Aim of the task:
Only what runs from the line with "Where should I click to: Open the www.designsbysick.com" to the final line of the records below should be given again, word for word.

Information:
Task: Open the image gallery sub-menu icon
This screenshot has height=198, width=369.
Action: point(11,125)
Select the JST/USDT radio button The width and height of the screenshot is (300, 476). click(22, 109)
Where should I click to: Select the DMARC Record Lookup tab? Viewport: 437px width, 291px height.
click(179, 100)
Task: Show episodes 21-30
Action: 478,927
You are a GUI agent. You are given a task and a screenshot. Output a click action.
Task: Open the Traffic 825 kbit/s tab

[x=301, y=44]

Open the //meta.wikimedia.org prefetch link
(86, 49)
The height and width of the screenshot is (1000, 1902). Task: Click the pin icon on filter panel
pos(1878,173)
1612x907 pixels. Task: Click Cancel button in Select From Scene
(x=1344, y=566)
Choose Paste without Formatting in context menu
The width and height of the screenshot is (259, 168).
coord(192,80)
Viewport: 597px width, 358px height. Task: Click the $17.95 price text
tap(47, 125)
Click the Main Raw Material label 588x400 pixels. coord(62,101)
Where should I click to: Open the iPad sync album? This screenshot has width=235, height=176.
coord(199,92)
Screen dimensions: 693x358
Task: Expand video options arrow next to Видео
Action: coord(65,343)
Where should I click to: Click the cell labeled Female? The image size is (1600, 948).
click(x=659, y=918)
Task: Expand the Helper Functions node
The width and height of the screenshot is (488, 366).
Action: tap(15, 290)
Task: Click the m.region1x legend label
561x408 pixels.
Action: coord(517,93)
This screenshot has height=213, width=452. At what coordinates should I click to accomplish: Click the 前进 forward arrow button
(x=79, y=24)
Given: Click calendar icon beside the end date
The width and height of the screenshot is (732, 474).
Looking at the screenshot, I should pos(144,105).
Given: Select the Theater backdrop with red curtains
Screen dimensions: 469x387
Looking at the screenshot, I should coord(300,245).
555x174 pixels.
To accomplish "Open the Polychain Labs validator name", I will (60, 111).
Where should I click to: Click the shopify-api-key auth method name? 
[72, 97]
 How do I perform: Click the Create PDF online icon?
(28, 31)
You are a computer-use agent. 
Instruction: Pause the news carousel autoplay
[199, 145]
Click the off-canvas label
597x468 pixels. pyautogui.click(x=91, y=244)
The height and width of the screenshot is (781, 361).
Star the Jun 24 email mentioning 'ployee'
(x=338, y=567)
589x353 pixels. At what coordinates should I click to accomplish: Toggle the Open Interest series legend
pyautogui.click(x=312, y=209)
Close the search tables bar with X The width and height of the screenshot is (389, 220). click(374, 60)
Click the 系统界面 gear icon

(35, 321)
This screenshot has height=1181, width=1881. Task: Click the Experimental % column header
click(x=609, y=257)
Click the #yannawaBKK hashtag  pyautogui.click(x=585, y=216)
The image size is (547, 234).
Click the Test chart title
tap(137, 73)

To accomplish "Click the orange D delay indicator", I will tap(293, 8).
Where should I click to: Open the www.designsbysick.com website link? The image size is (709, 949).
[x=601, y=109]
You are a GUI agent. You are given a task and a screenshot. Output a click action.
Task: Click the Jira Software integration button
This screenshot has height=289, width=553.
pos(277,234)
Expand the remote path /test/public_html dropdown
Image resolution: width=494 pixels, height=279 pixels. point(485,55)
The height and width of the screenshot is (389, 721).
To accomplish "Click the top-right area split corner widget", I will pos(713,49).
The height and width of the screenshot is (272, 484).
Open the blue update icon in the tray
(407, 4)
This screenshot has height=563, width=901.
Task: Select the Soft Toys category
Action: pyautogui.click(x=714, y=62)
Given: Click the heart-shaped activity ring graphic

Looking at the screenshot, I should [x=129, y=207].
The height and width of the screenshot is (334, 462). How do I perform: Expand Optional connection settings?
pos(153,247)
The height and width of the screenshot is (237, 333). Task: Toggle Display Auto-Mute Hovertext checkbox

Result:
Where should I click to: Open the www.designsbysick.com website link? The image size is (709, 949).
[x=601, y=109]
You are a GUI agent. You are given a task and a screenshot. Output a click action.
Task: Click the Jira Software integration button
This screenshot has height=289, width=553.
pos(277,234)
Expand the remote path /test/public_html dropdown
Image resolution: width=494 pixels, height=279 pixels. point(485,55)
The height and width of the screenshot is (389, 721).
To accomplish "Click the top-right area split corner widget", I will pos(713,49).
The height and width of the screenshot is (272, 484).
Open the blue update icon in the tray
(407, 4)
This screenshot has height=563, width=901.
Task: Select the Soft Toys category
Action: pyautogui.click(x=714, y=62)
Given: Click the heart-shaped activity ring graphic

Looking at the screenshot, I should [x=129, y=207].
The height and width of the screenshot is (334, 462). How do I perform: Expand Optional connection settings?
pos(153,247)
The height and width of the screenshot is (237, 333). Task: Toggle Display Auto-Mute Hovertext checkbox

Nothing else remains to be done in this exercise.